Só como exemplo temos mais de 30% de mulheres nas grandes escolas de regência do mundo, mas menos de 4% no mercado profissional. As oportunidades não se abrem, e as mulheres que se estabelecem são aquelas que ;criam; suas próprias orquestras primeiramente, o que demanda uma dupla competência, musical e empreendedorismo. O maior desafio é este, ter que sempre encarar esta dupla jornada de trabalho! Acredito que há uma perspectiva de mudança no horizonte.
Qual a solução, na sua opinião, para aumentar o número de mulheres à frente das orquestras? E por que há discriminação nesse sentido?
A solução é simples, basta que cada regente ou diretor de programação coloque como meta de sua orquestra convidar pelo menos 30% de mulheres para a temporada! O problema não está no público, via de regra, o público é curioso e gosta de mulheres à frente da orquestra, a mudança tem que vir das pessoas que estão à frente das orquestras. O público e a opinião pública, lógico, podem ajudar a incentivar estes programadores!

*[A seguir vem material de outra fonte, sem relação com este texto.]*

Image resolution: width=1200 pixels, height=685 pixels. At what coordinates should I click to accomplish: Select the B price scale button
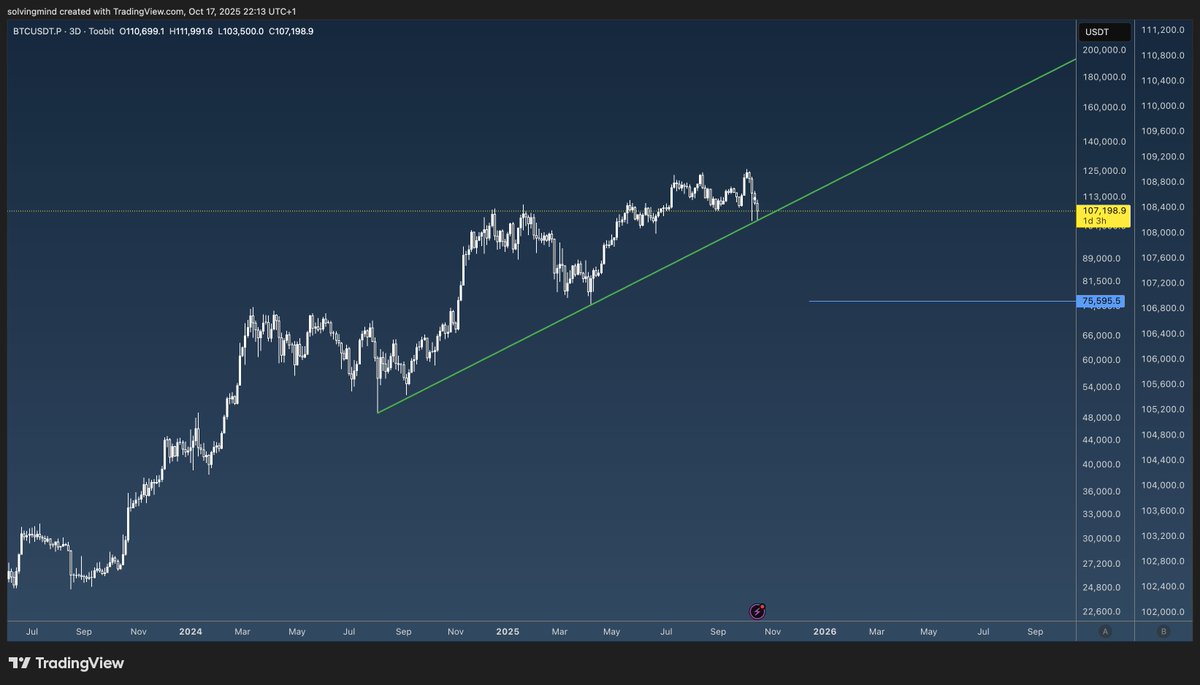[x=1164, y=631]
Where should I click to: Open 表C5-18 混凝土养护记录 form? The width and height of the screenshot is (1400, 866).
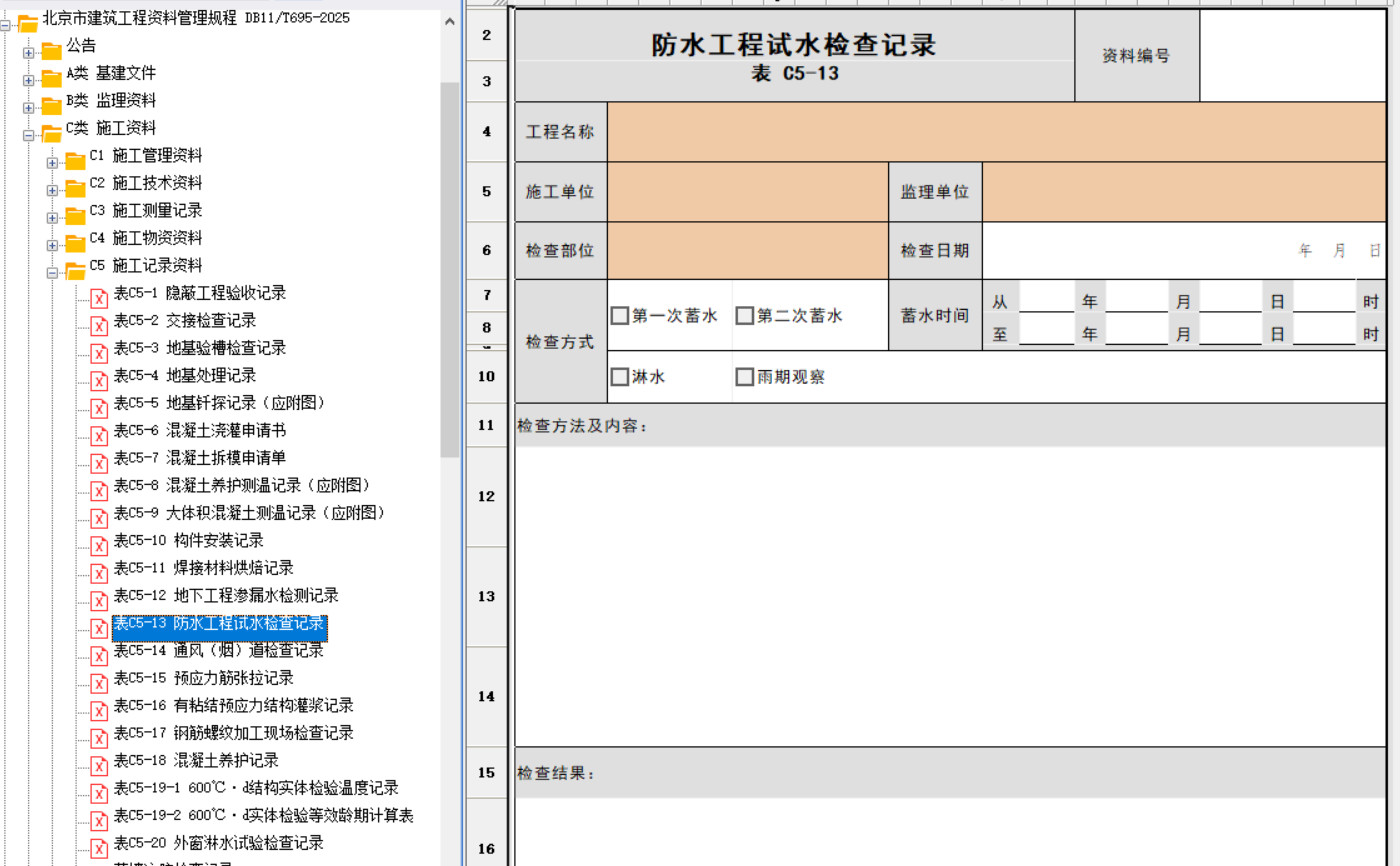tap(196, 761)
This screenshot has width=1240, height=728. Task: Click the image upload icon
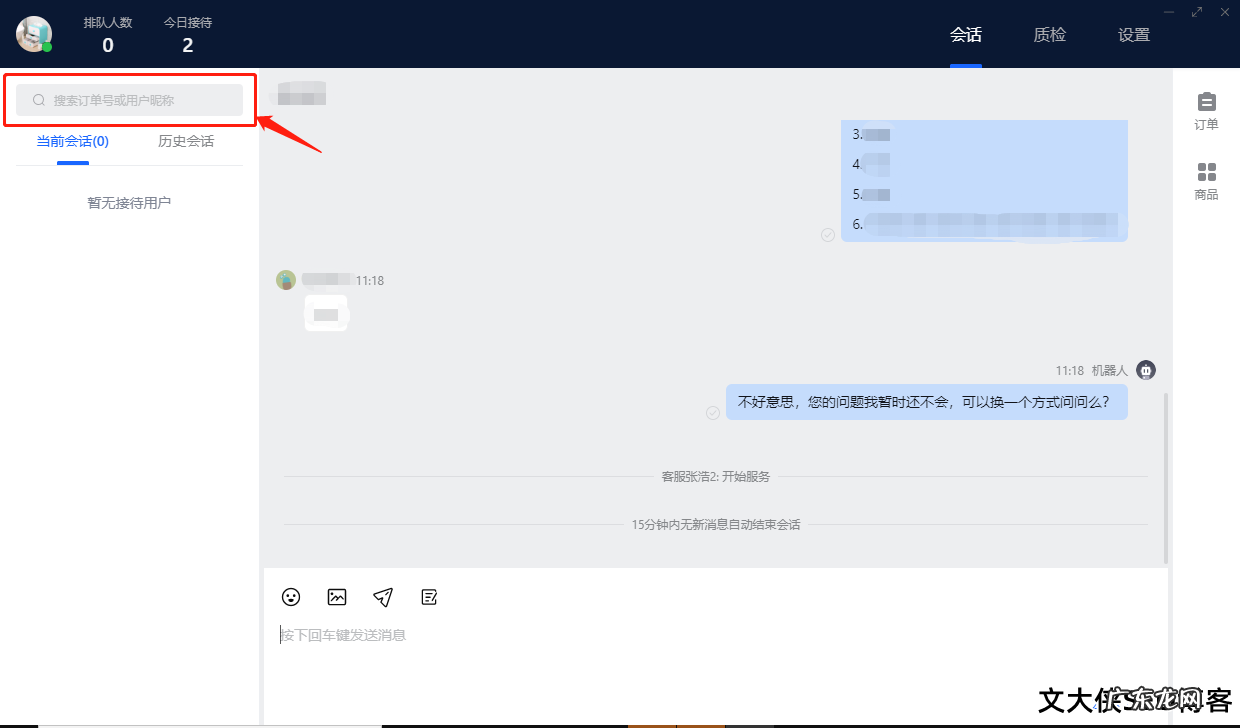pyautogui.click(x=337, y=597)
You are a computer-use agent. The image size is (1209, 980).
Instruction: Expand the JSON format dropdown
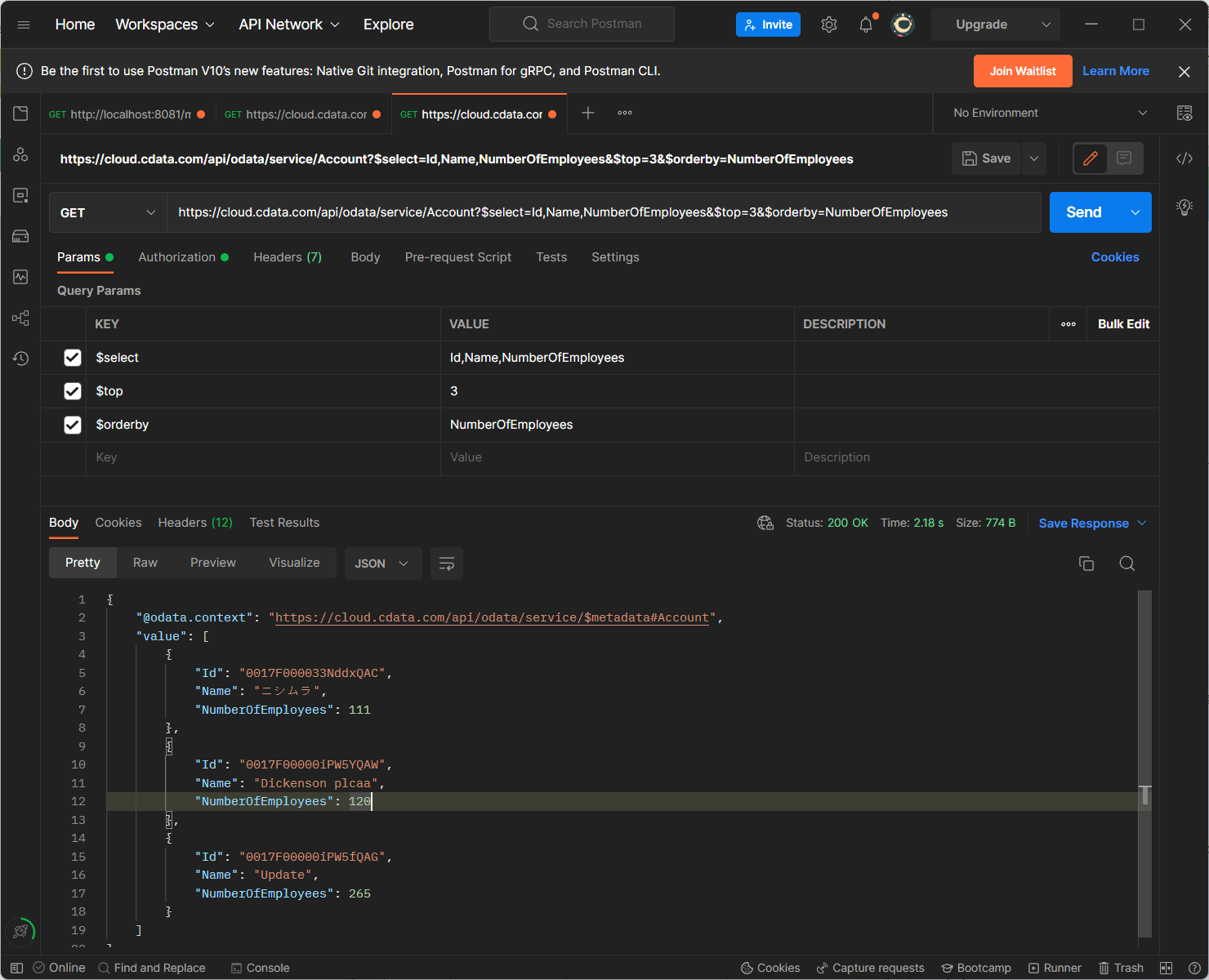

Você regeu orquestras importantes como a de Viena e a de Paris. Qual o maior desafio de reger essas sinfônicas e o que uma maestrina brasileira acrescenta à frente de orquestras tão tradicionais como essas?
Regi a Wienner Kammerorchester e a Orchestre de Paris em situações de concurso, regi também diversas outras orquestras importantes em situações de concerto. Os estereótipos existem infelizmente, se encontrarmos um alemão que veio tocar pandeiro no morro vamos demorar para acreditar que ele sabe o que faz, da mesma forma, as orquestras tradicionais gastam um pouco mais de tempo para ganhar a confiança além do estereótipo de uma mulher brasileira.
Sobre o repertório brasileiro, você consegue inseri-lo com facilidade quando é convidada para reger as orquestras europeias? Há resistência? Como Villa Lobos é recebido?
Sempre que posso, insiro o repertório brasileiro, algumas orquestras são muito curiosas, outras, mais resistentes, varia muito. Recentemente fui surpreendida com uma reação superacalorada a Villa-Lobos no Japão. A música de Villa-Lobos evoca esta natureza exuberante dos rios e florestas e a natureza é um valor importante para o Japão por issto foram muito tocados por esta música.